Please give the records again starting at the line that contains "You are a computer-use agent. 622x350 pixels." and ending at the end of the records, with "Reload" swapped for "Refresh" and nothing else changed. Leave the pictures out of your answer.

— BEGIN Exercise material —

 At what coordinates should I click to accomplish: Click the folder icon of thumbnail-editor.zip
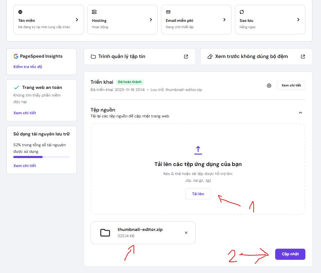pyautogui.click(x=105, y=233)
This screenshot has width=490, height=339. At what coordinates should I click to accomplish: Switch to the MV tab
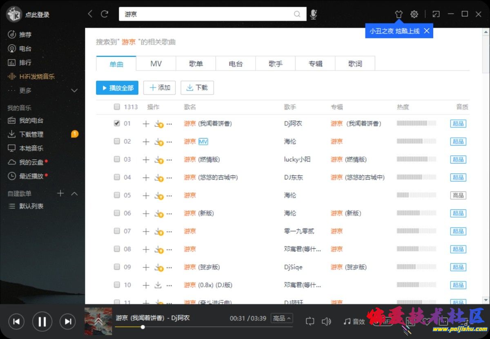[x=156, y=64]
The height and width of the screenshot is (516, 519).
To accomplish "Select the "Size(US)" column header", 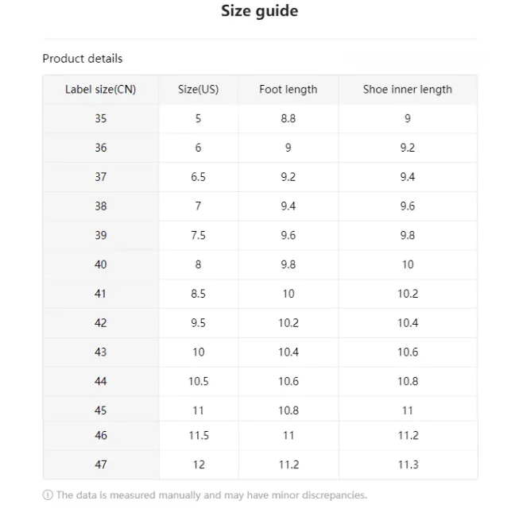I will 198,90.
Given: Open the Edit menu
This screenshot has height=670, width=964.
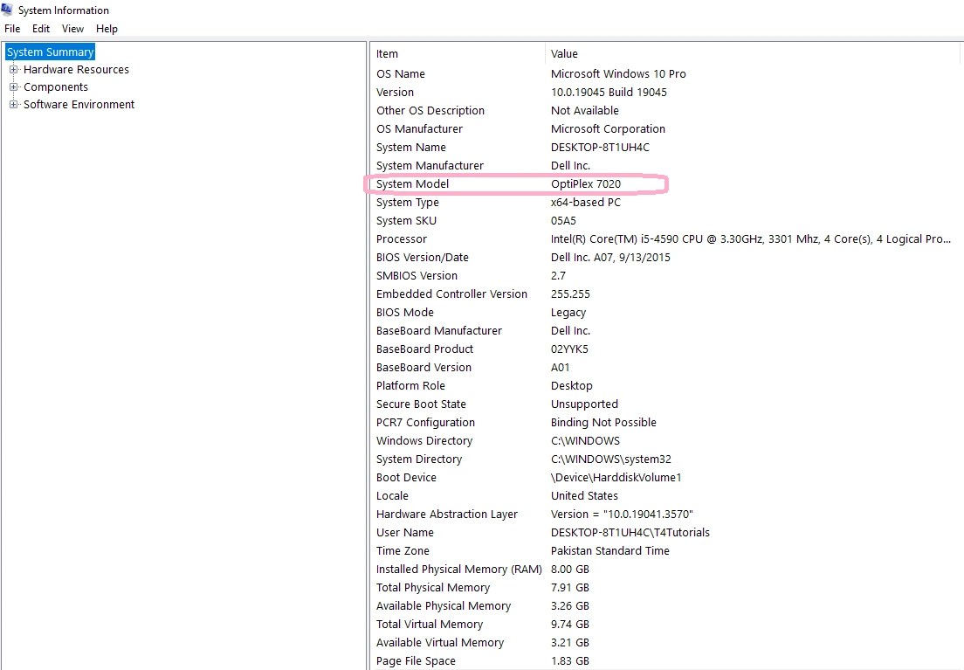Looking at the screenshot, I should pos(40,28).
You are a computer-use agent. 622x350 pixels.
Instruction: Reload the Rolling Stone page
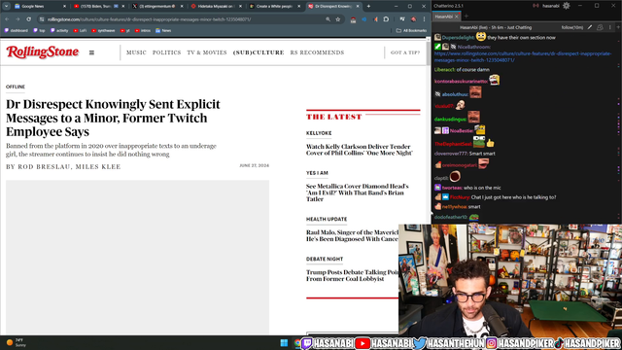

— END Exercise material —

Final answer:
You are a computer-use agent. 622x350 pixels.
Instruction: Refresh the Rolling Stone page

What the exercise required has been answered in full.